YOUR GOAL :: Look through the data below, tally the lines where "agent" occurs, and write the total alone.

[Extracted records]
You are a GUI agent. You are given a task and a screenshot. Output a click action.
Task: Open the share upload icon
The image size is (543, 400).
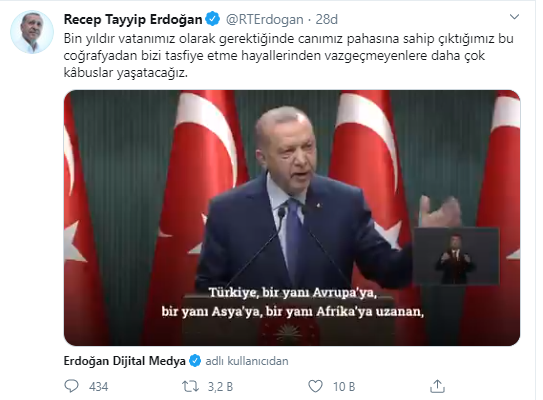pyautogui.click(x=437, y=386)
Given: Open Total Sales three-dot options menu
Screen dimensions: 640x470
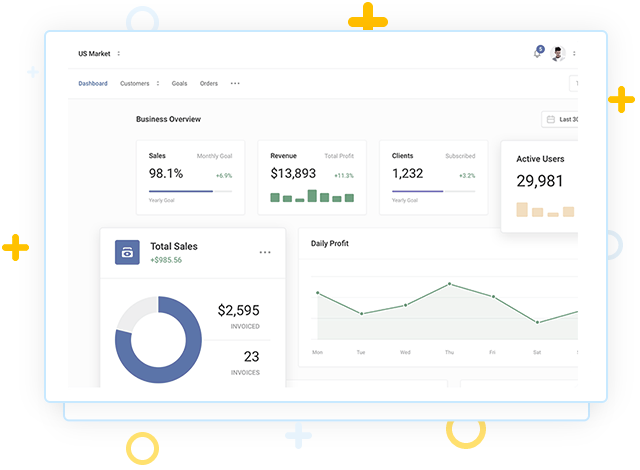Looking at the screenshot, I should pyautogui.click(x=265, y=253).
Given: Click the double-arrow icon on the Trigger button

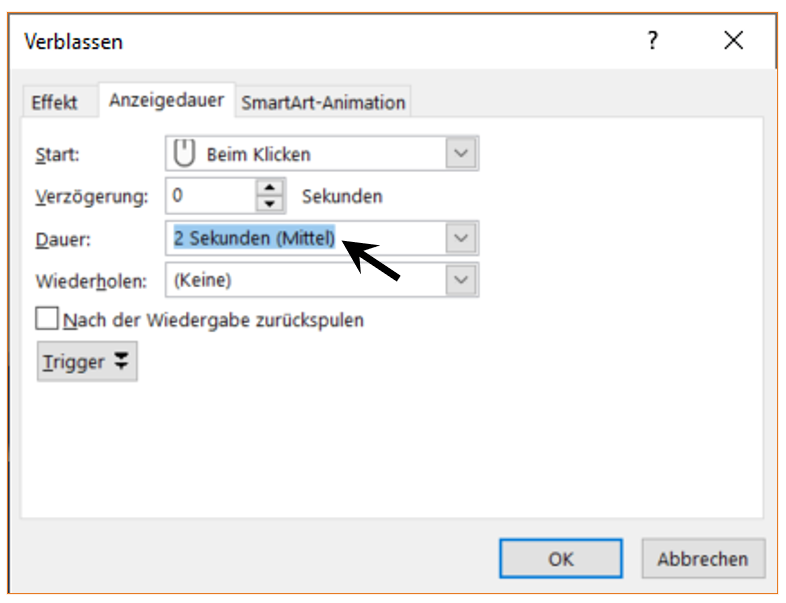Looking at the screenshot, I should [121, 362].
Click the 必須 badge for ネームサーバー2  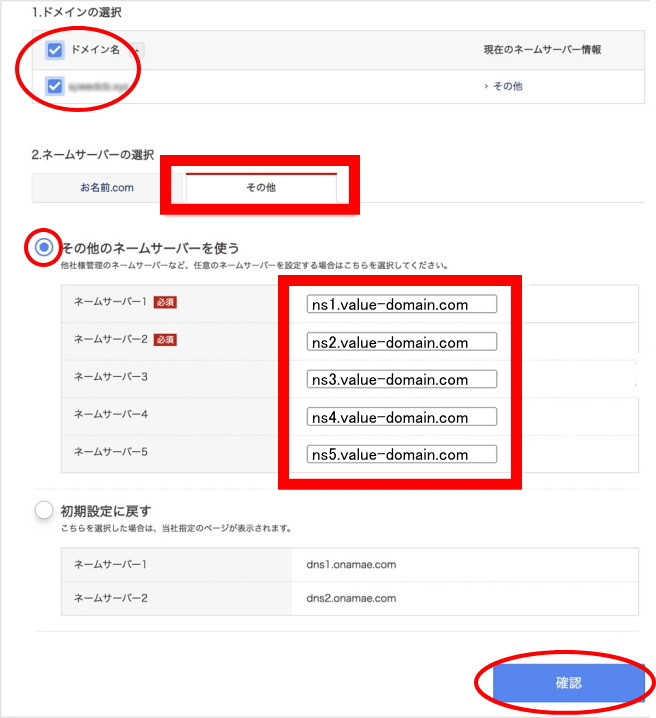[x=165, y=340]
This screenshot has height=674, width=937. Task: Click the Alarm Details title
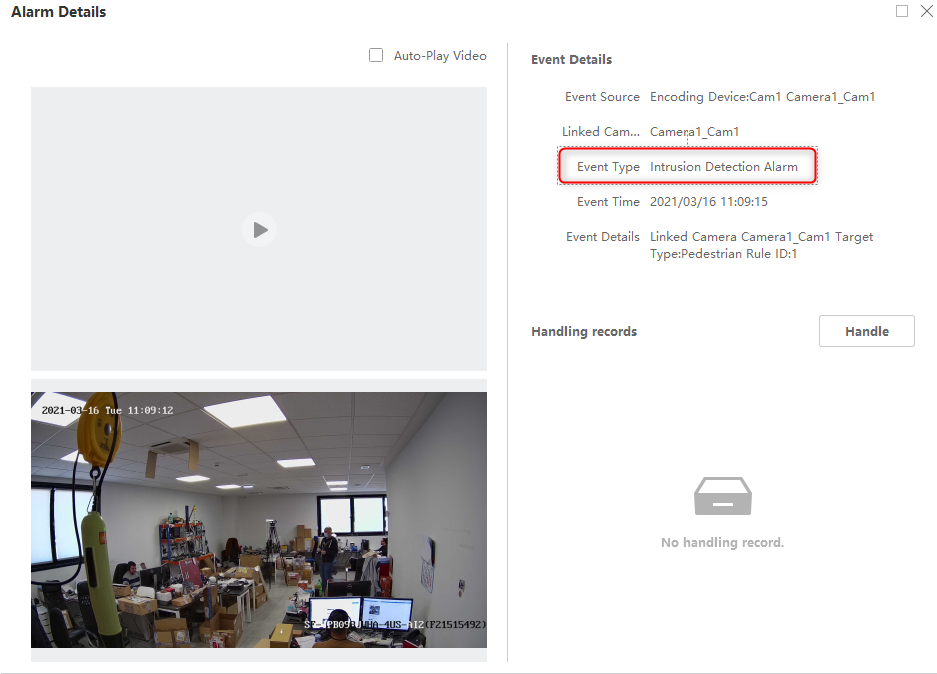point(59,12)
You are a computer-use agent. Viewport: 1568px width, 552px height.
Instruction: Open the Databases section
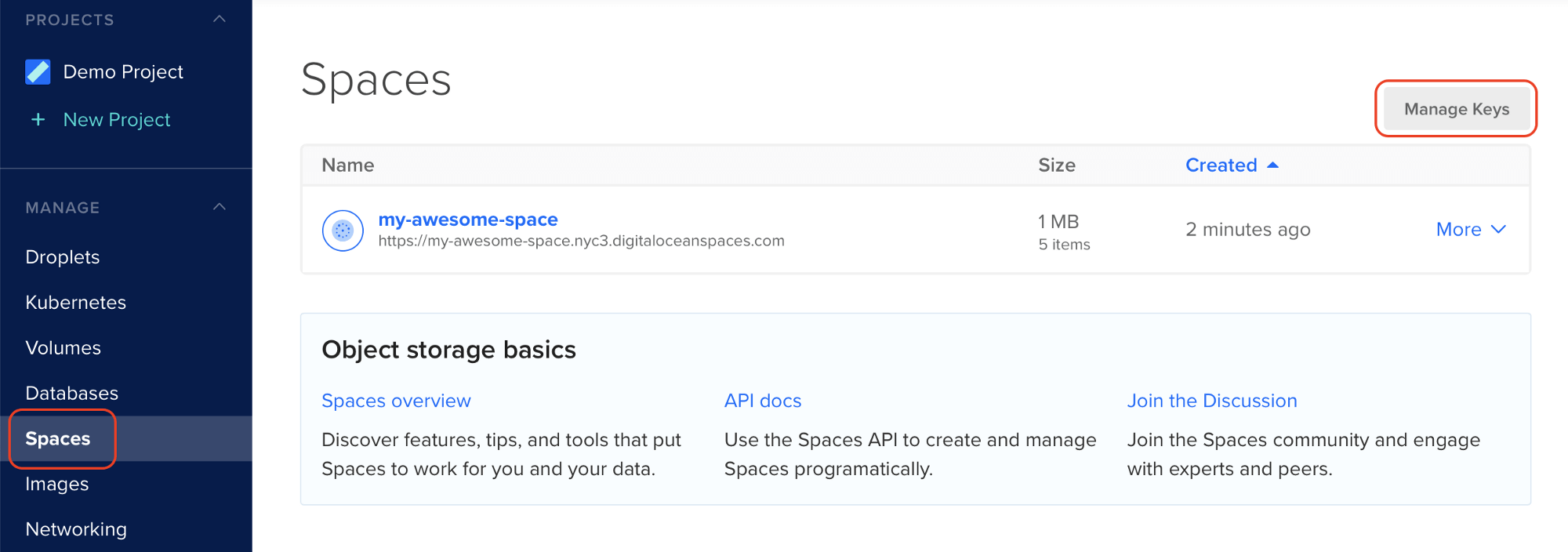71,394
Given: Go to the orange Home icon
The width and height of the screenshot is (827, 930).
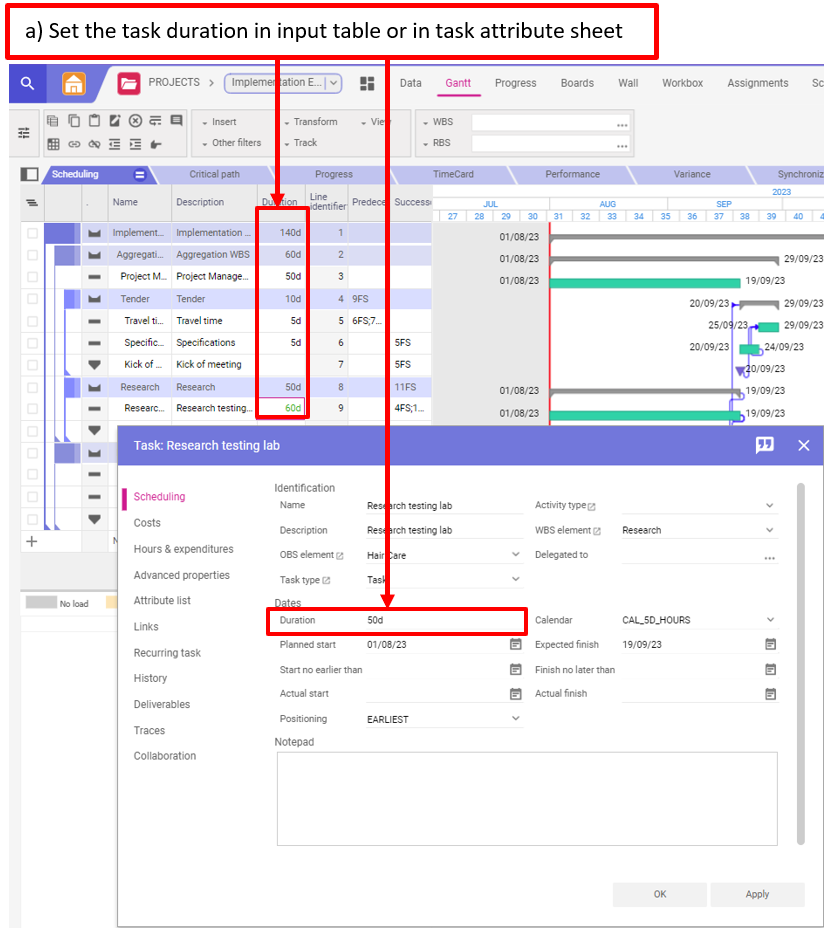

REPLY TO THE TASK :: 2